## What to do:
Start at the line with "Task: Open Hệ Thống Showroom store icon" and print every line through the end of the material below. Keep it exact and free of pictures.

## The records:
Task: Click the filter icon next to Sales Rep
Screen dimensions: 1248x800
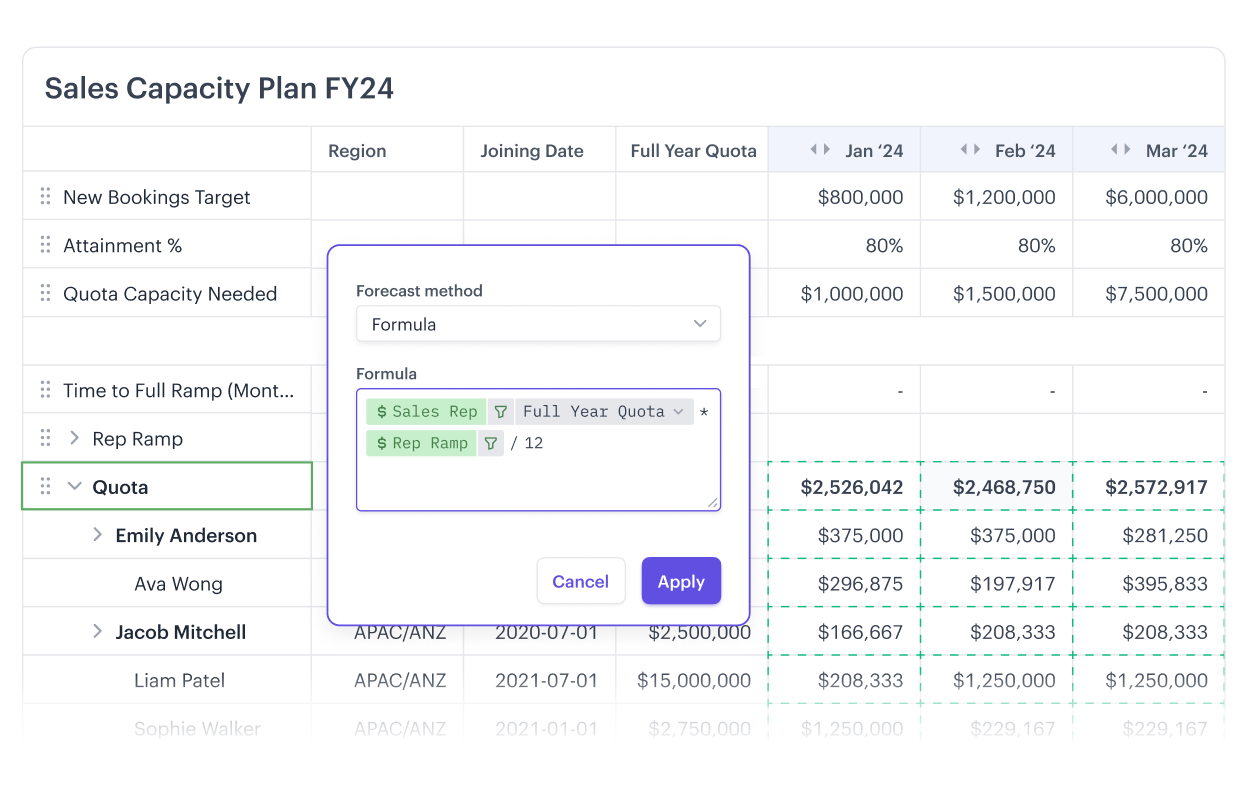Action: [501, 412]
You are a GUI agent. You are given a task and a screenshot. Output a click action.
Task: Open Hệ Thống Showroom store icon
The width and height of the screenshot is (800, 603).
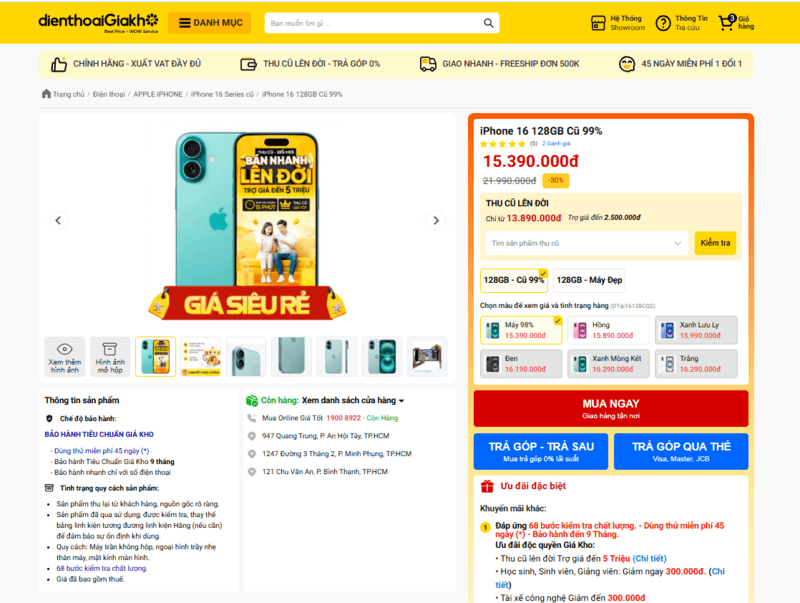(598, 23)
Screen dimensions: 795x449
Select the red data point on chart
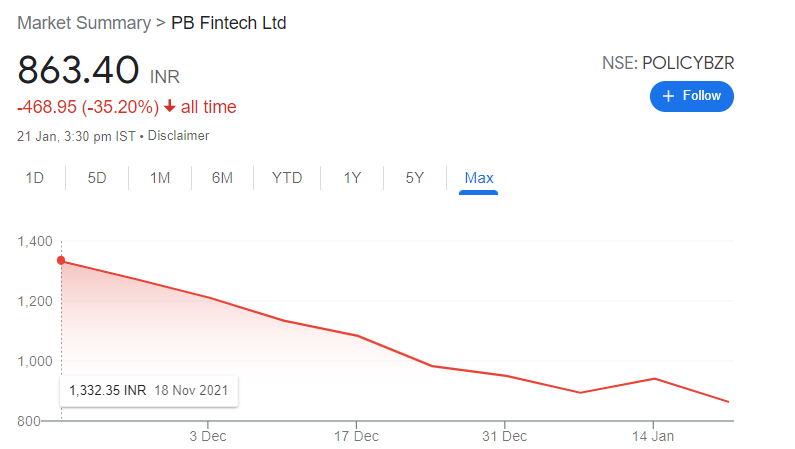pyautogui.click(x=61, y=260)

## Response area:
Task: Open Hệ Thống Showroom store icon
The width and height of the screenshot is (800, 603).
(598, 23)
Screen dimensions: 795x449
Select the red data point on chart
pyautogui.click(x=61, y=260)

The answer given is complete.